Payment for any item included as a special need in the budget of an AFDC applicant or recipient has been made during all times relevant to this action either (1) by adding the money amount, as determined by the appropriate cost standard, to the regular bi-monthly assistance payment; or (2) by issuing a separate assistance check payable to the recipient or to the recipient and vendor, to cover the amount necessary to meet the particular special need; or (3) by voucher which authorizes the purchase of the particular special need item. Whichever method of payment is used, special need items have been, and are, included in the AFDC standard.

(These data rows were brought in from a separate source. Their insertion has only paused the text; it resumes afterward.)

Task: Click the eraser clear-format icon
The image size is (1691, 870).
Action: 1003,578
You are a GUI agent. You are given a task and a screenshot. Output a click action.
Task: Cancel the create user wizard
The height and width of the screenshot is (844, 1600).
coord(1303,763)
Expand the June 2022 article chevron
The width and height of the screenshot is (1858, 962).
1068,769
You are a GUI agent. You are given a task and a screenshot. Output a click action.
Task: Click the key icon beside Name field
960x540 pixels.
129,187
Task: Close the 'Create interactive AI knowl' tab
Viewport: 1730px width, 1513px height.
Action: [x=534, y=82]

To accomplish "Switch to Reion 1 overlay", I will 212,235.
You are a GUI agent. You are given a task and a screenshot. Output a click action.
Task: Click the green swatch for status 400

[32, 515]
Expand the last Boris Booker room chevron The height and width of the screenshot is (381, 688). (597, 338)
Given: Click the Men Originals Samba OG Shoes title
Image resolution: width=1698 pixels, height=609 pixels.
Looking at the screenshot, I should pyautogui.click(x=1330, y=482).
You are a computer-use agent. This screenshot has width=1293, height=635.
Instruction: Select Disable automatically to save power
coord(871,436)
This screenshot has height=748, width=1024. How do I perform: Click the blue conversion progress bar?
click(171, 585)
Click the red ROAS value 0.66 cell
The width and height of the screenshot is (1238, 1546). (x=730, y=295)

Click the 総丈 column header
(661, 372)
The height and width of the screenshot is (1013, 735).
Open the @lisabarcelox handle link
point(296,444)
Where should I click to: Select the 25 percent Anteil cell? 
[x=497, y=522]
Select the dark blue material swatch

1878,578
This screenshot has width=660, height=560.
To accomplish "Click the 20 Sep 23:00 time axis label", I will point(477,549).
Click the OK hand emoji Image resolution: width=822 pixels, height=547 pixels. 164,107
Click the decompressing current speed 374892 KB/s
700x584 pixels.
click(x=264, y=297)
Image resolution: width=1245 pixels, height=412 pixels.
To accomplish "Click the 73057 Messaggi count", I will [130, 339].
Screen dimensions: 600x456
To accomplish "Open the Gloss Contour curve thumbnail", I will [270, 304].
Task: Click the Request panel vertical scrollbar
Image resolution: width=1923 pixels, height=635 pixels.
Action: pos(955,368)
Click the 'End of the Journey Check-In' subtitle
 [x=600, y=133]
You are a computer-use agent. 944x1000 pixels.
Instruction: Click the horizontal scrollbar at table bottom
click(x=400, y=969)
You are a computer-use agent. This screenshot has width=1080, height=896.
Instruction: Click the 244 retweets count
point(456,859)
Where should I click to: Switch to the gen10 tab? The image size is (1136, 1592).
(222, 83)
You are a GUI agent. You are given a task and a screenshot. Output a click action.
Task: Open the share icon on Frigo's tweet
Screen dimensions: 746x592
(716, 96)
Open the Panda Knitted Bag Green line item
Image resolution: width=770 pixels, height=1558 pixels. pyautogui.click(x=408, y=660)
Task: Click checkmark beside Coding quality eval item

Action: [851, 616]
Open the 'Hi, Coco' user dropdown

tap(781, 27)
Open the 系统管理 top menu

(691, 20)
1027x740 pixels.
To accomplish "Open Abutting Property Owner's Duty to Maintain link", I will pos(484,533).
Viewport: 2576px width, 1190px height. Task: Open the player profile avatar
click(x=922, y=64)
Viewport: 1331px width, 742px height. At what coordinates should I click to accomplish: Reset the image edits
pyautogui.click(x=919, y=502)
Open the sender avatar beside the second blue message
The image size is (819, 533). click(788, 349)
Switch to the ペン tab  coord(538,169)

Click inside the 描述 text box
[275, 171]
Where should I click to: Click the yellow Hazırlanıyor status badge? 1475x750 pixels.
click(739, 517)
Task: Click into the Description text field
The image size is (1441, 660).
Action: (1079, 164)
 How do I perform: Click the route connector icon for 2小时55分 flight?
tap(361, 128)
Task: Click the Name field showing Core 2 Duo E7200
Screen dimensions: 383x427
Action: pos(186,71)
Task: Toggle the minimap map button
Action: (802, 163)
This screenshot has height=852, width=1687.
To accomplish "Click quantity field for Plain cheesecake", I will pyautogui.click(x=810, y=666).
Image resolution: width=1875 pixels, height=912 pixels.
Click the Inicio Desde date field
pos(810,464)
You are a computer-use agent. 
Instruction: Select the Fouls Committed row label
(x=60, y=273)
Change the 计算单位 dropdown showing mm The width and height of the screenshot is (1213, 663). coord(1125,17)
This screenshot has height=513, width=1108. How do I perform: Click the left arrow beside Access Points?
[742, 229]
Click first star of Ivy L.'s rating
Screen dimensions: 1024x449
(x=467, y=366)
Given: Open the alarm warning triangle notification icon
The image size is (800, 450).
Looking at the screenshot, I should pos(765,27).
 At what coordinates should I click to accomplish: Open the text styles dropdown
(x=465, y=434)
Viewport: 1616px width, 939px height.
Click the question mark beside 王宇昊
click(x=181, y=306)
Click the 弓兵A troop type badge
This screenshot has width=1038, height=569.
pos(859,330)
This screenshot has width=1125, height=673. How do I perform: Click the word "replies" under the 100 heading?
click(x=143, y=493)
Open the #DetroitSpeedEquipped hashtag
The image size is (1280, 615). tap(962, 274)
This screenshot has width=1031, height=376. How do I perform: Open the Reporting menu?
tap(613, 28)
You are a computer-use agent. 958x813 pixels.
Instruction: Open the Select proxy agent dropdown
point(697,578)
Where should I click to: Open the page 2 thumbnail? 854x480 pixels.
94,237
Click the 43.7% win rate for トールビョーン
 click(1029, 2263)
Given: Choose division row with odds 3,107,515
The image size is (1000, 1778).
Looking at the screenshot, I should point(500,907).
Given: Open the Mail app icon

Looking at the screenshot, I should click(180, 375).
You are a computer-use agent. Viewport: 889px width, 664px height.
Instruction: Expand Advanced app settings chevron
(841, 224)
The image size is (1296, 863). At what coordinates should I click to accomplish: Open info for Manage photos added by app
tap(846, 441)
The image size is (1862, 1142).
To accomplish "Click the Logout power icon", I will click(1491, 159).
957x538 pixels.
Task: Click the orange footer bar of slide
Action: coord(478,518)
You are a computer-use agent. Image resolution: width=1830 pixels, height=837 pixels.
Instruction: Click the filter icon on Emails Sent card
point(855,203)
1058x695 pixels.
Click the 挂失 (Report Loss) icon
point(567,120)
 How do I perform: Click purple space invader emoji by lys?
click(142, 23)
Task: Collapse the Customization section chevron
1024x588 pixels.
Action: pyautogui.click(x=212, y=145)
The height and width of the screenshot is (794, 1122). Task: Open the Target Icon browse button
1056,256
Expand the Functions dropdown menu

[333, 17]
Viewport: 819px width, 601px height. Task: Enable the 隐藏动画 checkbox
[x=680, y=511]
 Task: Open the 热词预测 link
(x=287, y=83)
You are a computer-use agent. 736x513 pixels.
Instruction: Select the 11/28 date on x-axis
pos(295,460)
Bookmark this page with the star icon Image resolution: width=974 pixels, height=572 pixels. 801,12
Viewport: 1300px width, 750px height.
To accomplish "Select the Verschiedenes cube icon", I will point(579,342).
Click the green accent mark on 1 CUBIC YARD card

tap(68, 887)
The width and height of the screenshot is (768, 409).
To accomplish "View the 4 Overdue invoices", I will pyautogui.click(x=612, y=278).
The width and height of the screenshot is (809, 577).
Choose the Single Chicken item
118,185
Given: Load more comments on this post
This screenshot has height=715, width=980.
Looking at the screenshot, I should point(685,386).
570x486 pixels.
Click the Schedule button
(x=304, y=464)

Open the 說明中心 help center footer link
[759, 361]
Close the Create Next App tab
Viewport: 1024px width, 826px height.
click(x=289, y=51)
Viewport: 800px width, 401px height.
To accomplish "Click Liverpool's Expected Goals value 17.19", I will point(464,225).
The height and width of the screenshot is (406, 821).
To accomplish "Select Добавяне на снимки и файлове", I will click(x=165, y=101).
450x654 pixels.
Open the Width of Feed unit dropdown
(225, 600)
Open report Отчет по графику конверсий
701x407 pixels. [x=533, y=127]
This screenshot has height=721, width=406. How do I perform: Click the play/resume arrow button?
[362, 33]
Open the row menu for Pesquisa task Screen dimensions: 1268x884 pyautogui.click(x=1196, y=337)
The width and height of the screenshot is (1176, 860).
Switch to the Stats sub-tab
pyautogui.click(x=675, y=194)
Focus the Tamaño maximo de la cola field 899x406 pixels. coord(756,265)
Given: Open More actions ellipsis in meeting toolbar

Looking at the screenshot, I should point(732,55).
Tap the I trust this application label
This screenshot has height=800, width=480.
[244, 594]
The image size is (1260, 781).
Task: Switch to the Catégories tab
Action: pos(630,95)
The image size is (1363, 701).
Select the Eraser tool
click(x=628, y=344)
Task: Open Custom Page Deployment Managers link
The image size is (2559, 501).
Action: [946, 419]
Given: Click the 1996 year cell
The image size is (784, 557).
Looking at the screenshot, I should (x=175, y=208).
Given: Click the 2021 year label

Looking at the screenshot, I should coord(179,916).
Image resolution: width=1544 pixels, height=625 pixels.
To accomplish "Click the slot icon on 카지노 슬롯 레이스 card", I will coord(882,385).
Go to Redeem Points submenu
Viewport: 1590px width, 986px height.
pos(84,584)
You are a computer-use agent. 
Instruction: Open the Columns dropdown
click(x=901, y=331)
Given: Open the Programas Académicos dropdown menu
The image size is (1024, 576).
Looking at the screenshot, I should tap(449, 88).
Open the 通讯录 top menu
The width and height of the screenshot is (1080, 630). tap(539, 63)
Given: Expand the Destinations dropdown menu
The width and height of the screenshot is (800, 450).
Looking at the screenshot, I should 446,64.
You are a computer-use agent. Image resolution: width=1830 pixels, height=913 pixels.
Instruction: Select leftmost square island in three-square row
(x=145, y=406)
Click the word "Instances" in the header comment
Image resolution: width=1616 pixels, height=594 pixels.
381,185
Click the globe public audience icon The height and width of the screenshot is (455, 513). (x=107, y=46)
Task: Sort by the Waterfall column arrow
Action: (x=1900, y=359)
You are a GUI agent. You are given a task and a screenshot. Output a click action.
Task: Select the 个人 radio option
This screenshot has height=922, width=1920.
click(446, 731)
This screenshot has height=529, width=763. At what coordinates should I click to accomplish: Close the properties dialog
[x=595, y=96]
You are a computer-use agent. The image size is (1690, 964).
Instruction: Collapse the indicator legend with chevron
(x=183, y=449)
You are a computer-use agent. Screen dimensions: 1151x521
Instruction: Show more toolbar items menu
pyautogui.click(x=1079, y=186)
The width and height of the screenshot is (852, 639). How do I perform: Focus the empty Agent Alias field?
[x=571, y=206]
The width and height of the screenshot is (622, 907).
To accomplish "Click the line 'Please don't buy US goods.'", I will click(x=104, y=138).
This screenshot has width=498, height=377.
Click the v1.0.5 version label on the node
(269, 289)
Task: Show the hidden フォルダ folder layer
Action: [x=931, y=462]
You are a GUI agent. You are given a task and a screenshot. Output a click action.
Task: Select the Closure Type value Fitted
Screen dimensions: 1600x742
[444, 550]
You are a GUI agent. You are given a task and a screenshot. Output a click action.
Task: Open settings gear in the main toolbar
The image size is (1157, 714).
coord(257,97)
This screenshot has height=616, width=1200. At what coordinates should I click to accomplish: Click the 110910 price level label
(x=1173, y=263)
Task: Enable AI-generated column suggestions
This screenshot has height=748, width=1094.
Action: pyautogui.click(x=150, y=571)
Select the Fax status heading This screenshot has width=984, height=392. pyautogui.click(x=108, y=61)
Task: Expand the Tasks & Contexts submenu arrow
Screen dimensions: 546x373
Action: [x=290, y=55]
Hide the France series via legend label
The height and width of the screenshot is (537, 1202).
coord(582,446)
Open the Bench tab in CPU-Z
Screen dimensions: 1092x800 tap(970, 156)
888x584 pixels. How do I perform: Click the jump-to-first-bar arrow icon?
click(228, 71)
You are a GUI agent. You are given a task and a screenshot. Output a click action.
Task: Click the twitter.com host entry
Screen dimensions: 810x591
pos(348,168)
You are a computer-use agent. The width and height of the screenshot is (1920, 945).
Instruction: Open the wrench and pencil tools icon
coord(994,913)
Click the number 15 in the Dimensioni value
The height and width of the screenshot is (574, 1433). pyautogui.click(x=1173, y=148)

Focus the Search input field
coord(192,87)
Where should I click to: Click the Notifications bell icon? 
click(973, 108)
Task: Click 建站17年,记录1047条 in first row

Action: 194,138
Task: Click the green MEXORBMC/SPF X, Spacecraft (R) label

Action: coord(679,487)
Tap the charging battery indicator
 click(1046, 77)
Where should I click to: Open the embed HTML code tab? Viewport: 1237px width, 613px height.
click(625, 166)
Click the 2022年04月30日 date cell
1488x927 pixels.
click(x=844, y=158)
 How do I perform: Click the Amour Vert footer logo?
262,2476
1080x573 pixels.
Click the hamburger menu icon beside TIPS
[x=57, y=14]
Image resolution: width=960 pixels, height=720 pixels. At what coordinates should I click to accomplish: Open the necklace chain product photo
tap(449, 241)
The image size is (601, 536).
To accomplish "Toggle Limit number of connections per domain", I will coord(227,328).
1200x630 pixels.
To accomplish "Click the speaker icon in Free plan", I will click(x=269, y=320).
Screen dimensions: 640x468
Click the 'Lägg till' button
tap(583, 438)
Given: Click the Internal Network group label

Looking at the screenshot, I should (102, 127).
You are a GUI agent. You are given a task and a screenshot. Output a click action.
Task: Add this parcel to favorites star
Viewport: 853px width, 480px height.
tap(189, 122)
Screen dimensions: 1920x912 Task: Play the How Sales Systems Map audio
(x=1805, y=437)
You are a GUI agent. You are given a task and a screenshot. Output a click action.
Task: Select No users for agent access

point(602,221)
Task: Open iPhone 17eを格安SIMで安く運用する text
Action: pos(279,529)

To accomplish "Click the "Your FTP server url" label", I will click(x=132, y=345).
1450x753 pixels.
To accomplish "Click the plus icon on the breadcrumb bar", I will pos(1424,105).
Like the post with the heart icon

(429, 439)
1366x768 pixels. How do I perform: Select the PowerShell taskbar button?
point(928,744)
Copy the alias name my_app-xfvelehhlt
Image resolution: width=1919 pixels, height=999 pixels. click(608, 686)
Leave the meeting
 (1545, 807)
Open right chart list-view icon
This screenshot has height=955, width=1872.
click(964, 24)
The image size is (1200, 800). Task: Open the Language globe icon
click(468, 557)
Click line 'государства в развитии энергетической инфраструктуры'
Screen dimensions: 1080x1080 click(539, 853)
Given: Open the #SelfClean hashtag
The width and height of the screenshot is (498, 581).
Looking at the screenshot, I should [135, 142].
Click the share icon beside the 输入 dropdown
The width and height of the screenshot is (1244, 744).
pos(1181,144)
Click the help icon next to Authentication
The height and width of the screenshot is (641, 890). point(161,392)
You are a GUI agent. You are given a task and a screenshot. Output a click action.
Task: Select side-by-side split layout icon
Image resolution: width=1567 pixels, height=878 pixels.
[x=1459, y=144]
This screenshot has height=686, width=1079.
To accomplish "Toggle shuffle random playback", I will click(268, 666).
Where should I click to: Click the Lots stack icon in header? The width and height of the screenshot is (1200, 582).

On May 13, 1971, the Department published a revision of the Public Assistance Manual, removing special need items 4, 6 and 7 from that category of assistance and setting forth "* * * new criteria and procedure for meeting *864 these needs through the Emergency Assistance Program, § 202.2" (see cover letter signed by James H. Reilly, Assistant Director of the Department, dated May 13, 1971, at 1.) It is these changes which constitute the sole controversy herein.

 
III 
Emergency Assistance Program

The Emergency Assistance Program in broad outline provides payments for the former special needs items 4, 6 and 7 when a recipient faces an emergency need caused by a disaster beyond the control of the family (illustrative examples offered by the State being a fire or a flood). A recipient who demonstrates a need for emergency assistance under the foregoing criterion is ineligible, however, if he has received any other payment under the Emergency Assistance category during the preceding twelve months. Finally, any single payment is limited to a maximum period of 30 consecutive days.[7]

 
IV 
Household Equipment and Furnishings

The criteria for meeting this category of need, prior to May 13, 1971, were as follows:

 
A. Household Furniture and Major Equipment
 
"Purchase of household equipment which is considered to include major items essential to the operation of a home such as stoves, refrigerators, tables, and beds can be considered for persons with established homes when it has been determined that (1) these items are worn out beyond repair or that the condition of the item does not warrant costly repair investments, or (2) that the essential item(s) is lacking and the person is unable to operate a home without it. * * *" (R.I. Public Assistance Manual, Ch. II § 202 VII A at 6 (rev. 11-15-69)).
 
B. Household Furnishings
 
"Purchase of household furnishings which are considered to include linens, curtains, pots, pans, dishes, etc., can be provided for when it is determined that the furnishings are worn beyond use, or that they are lacking entirely and the person does not have the ability to purchase them." (R.I. Public Assistance Manual, Ch. II § 202 VII B at 6 (rev. 11-15-69)).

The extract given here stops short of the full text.